As I walked with Rosalyn, I recalled the birth of a 1-lb., 25-week newborn I had attended during the night. After carrying him immediately to the warming bed, the neonatal NP and I assessed his signs of life and observed his first breaths. When his diaphragm pulled down it pushed out his abdomen, while the chest wall collapsed, the skin between his ribs retracted inward, and his nostrils flared. Listening to his chest, I heard only a tiny wisp of air moving. As he exhaled, he forced the air through partially closed vocal cords and glottis, generating back pressure to keep his airways open while producing an audible grunt. Then, as rapidly as he could muster the strength, he took another breath.


The parents named their little boy Ken. Essentially still a fetus, he had stiff lungs unready for use, and his feeble efforts were wrenching to watch.


It is in the alveoli that air comes in contact with the fluid of the blood, making them susceptible to the collapsing force of surface tension. Ken fought, with each breath, to reopen the tiny sacs. The neonatal NP intubated him, and we hooked him up to a ventilator.

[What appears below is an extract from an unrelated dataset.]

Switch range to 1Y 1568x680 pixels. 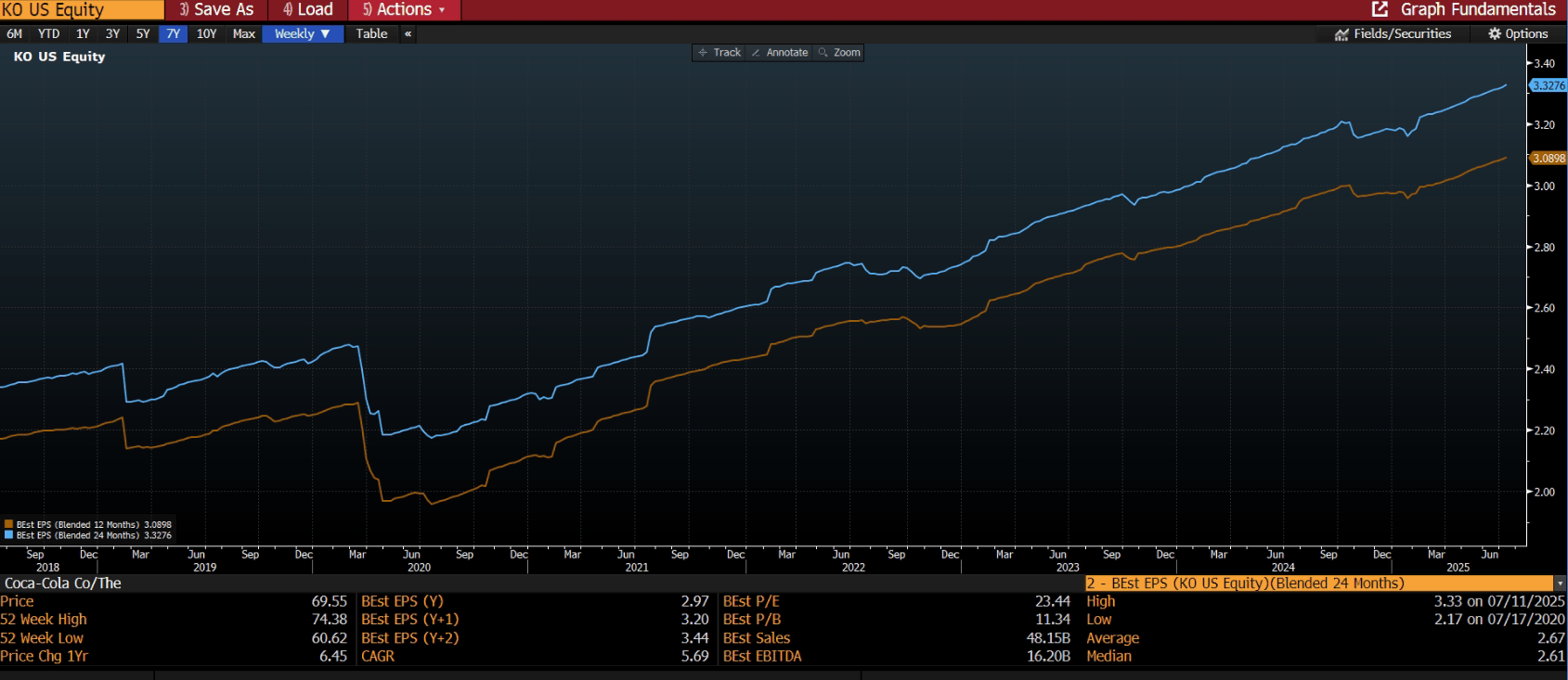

Cells in the lining of mature alveoli secrete a phospholipid substance, called surfactant, which coats the inner surface to negate surface tension. This allows the alveoli to remain expanded, easing the work of breathing. A developing fetus doesn't make enough surfactant on its own until around 32 to 34 weeks of gestation, but modern medicine has developed a replacement. The neonatal NP dripped this white, slippery fluid down the endotracheal tube into his lungs. The effects were almost immediate, and we were able to begin weaning Ken from the ventilator.


As I walked through those winter-barren woods, I was aware of how my own lungs craved the crisp air, and I began to wonder. Maybe what I needed to do was to bundle up my little patient, bring him to these woods and let him take in this magical air.


I laughed off this thought. Wise beyond her months, Rosalyn laughed too.


Still, I continued to walk, keeping that air within me. I carried it to Ken that night. With this air, and with luck, he may soon leave our unit. Then, like Rosalyn and me, he can take the air for himself.